Provided information =>
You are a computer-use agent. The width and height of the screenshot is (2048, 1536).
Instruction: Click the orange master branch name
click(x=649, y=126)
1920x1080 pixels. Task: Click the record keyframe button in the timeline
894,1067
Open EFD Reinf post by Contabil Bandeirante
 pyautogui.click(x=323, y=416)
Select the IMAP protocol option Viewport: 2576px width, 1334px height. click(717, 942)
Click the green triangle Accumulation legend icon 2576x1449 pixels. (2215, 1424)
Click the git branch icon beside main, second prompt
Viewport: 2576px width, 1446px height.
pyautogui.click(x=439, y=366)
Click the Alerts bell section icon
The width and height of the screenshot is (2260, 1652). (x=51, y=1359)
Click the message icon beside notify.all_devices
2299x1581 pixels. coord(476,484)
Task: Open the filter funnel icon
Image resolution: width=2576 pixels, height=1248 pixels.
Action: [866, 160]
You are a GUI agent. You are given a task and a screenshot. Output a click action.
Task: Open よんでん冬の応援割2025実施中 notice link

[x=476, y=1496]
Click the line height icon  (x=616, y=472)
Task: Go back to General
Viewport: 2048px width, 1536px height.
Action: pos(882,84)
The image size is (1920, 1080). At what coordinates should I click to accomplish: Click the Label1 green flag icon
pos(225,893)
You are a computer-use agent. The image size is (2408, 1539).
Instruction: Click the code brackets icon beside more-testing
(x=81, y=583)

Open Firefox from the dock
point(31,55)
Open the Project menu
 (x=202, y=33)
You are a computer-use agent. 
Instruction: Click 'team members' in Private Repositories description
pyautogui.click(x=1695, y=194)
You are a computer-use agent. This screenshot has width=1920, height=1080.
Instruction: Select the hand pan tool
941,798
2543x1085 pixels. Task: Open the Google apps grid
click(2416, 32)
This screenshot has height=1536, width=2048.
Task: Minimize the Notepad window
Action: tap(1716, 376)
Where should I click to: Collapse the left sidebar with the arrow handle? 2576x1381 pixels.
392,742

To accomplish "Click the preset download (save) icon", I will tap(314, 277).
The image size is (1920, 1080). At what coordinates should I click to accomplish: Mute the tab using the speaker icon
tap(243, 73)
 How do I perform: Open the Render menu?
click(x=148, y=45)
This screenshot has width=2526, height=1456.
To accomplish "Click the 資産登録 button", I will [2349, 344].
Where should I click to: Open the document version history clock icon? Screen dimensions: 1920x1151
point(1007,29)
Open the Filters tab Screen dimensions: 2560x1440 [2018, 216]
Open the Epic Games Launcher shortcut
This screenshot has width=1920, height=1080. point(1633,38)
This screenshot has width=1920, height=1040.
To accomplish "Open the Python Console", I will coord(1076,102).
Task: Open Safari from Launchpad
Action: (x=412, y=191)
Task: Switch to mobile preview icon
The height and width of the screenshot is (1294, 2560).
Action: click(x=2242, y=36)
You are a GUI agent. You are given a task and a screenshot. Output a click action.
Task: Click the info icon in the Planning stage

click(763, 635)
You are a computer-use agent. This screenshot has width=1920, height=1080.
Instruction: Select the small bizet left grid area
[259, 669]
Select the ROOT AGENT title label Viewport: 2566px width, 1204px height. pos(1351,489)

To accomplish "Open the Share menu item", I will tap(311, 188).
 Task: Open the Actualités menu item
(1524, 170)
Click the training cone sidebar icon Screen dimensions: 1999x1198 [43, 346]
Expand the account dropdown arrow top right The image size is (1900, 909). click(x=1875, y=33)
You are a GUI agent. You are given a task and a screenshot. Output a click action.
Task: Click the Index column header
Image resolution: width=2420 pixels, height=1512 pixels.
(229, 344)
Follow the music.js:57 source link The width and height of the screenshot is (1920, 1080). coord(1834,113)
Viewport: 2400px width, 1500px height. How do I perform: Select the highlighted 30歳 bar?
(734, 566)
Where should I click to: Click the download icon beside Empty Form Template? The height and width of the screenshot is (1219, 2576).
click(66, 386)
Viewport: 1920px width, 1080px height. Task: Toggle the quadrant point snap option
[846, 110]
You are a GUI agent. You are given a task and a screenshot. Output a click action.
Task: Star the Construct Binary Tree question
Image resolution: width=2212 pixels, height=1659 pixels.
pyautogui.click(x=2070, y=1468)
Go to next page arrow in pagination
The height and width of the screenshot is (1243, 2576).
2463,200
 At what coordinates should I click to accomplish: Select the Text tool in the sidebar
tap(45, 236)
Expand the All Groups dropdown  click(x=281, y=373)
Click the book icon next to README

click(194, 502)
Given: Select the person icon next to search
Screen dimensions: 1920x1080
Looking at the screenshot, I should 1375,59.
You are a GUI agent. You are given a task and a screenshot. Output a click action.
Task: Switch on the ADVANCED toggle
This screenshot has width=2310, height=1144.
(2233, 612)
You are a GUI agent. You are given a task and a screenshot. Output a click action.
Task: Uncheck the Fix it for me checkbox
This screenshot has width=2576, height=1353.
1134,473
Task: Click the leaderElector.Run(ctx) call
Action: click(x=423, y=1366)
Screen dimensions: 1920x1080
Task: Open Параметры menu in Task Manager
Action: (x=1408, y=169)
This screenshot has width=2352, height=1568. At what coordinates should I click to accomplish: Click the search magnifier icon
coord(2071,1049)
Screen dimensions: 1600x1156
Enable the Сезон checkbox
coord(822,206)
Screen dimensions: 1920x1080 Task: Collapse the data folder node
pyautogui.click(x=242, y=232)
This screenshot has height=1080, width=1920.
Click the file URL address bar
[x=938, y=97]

Prompt => Go through the entries. Report every line that contains the word "dropdown".

Reply to the task =>
Expand the account dropdown arrow top right The image size is (1900, 909). click(x=1875, y=33)
Expand the All Groups dropdown  click(x=281, y=373)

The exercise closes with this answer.